We have supported disabled women to come together online over the last few months. The group is a space for disabled women to come together to share information and ideas, to help shape the women’s equality movement in Ireland and to support disabled women's leadership.
The purpose of the group is;
The role of NWC within the group is a facilitative role not a leading role; it is about supporting and creating spaces for the direct voices, activism and participation of women with disabilities building our understanding on the intersection of gender and disability.
If you are interested in joining or want to find out more, please get in touch with Catherine on email@example.com. Let us know what supports you need to participate.

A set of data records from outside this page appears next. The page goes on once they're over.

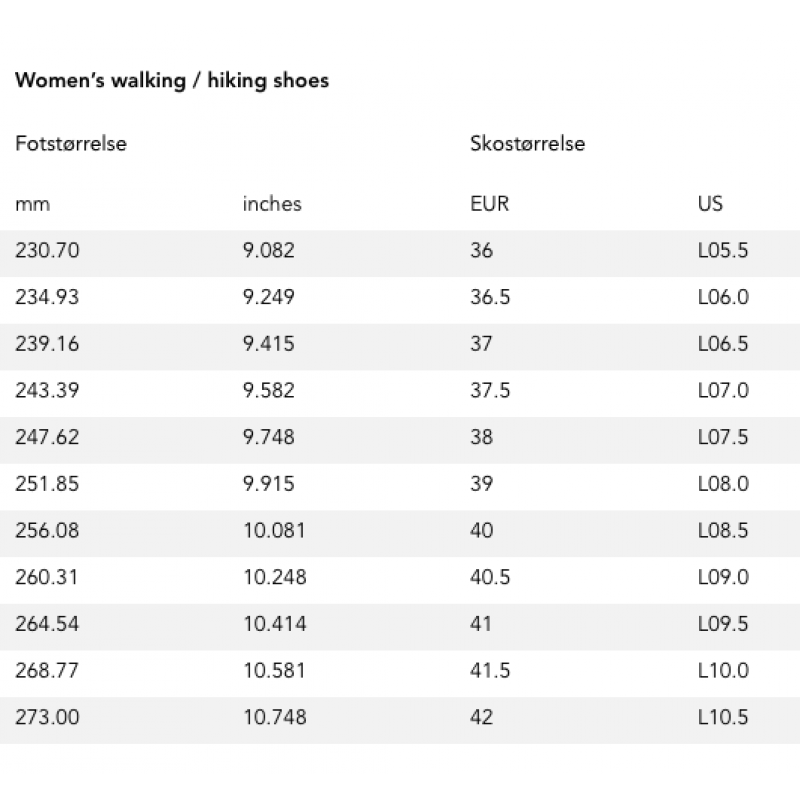Click the 'mm' column header
Image resolution: width=800 pixels, height=800 pixels.
coord(33,204)
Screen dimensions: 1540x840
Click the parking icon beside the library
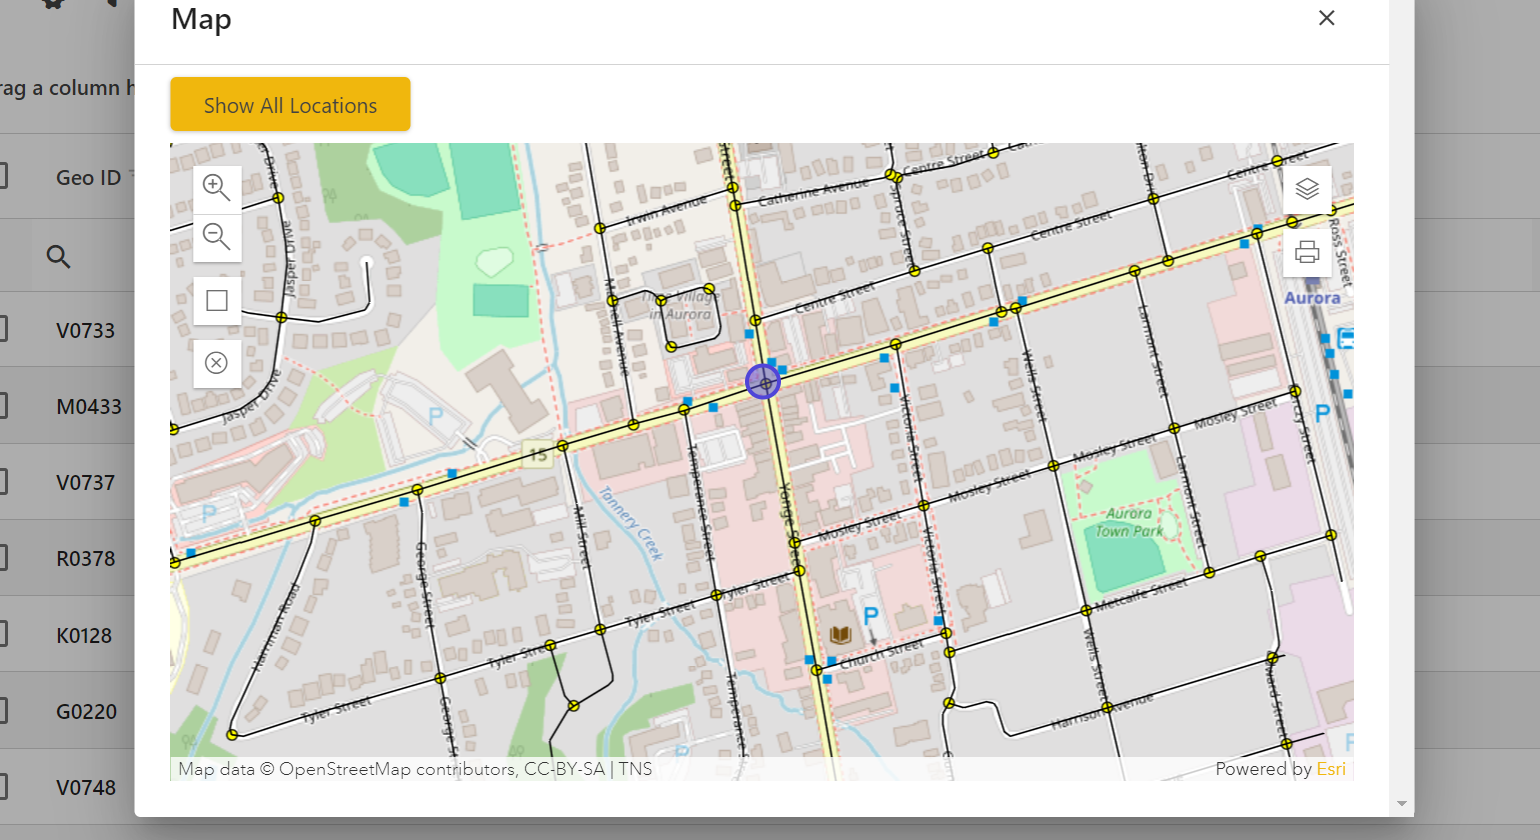pyautogui.click(x=871, y=617)
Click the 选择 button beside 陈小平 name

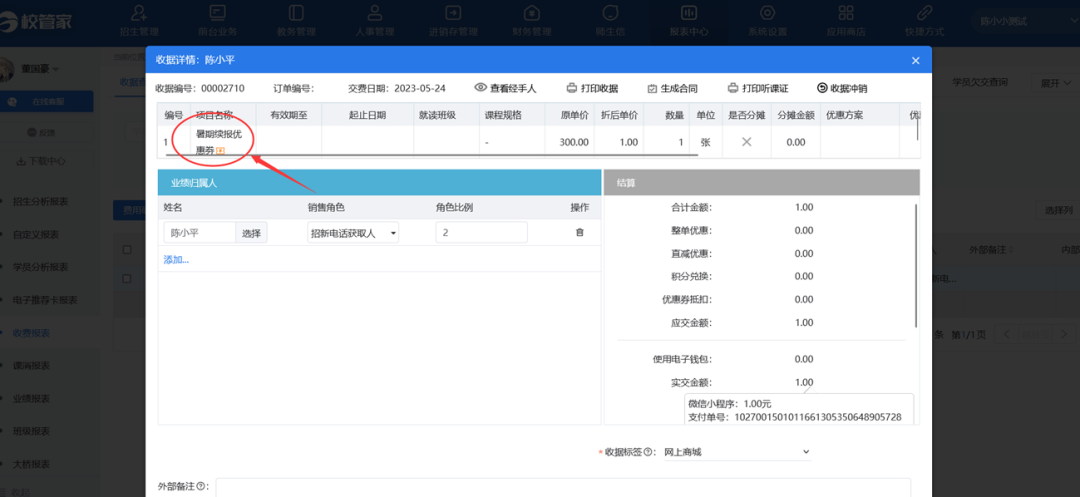click(x=252, y=233)
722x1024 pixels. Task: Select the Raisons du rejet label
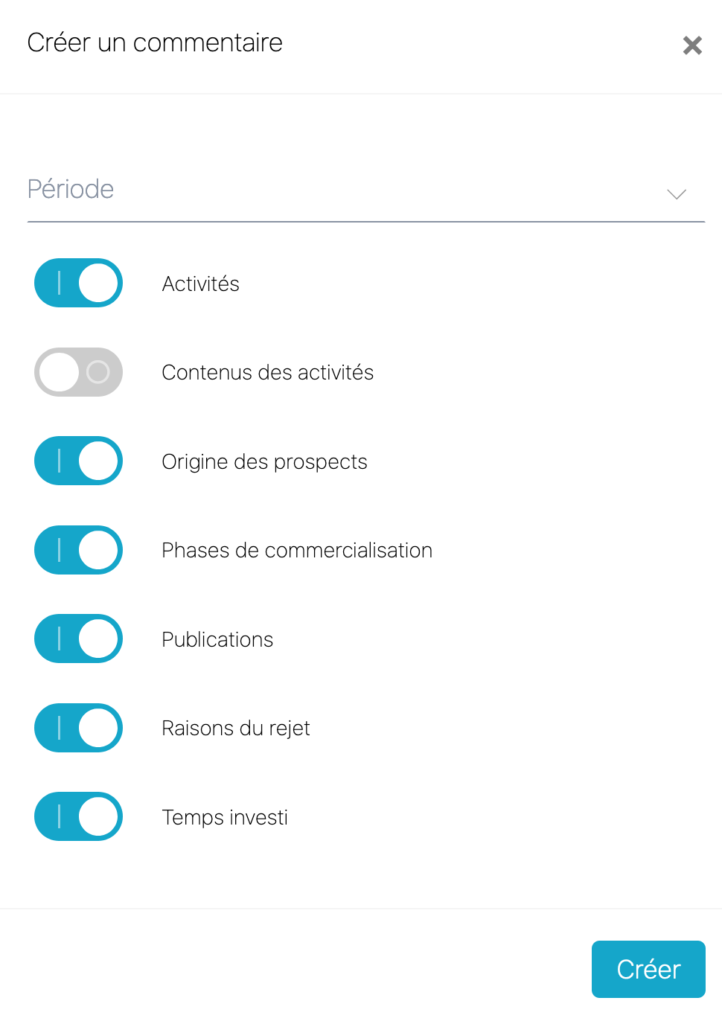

* Language, and the way we use it, often plays an important role in creating and maintaining discrimination or reinforcing inequality. It can also represent a statement of identity, dignity and rights. The movement of people with disabilities doesn’t use the term ‘disability’ to mean impairment but rather to refer to the disabling barriers of prejudice, discrimination and social exclusion that act against people with disabilities. Disability refers to the social limitations and role restrictions placed on people with impairments by their interaction with a physical and social environment which does not recognise their situations and their needs.While NWC uses the term disabled women in most of our communications, the word disabled woman or woman with a disability is used interchangeable by many of the women we work with.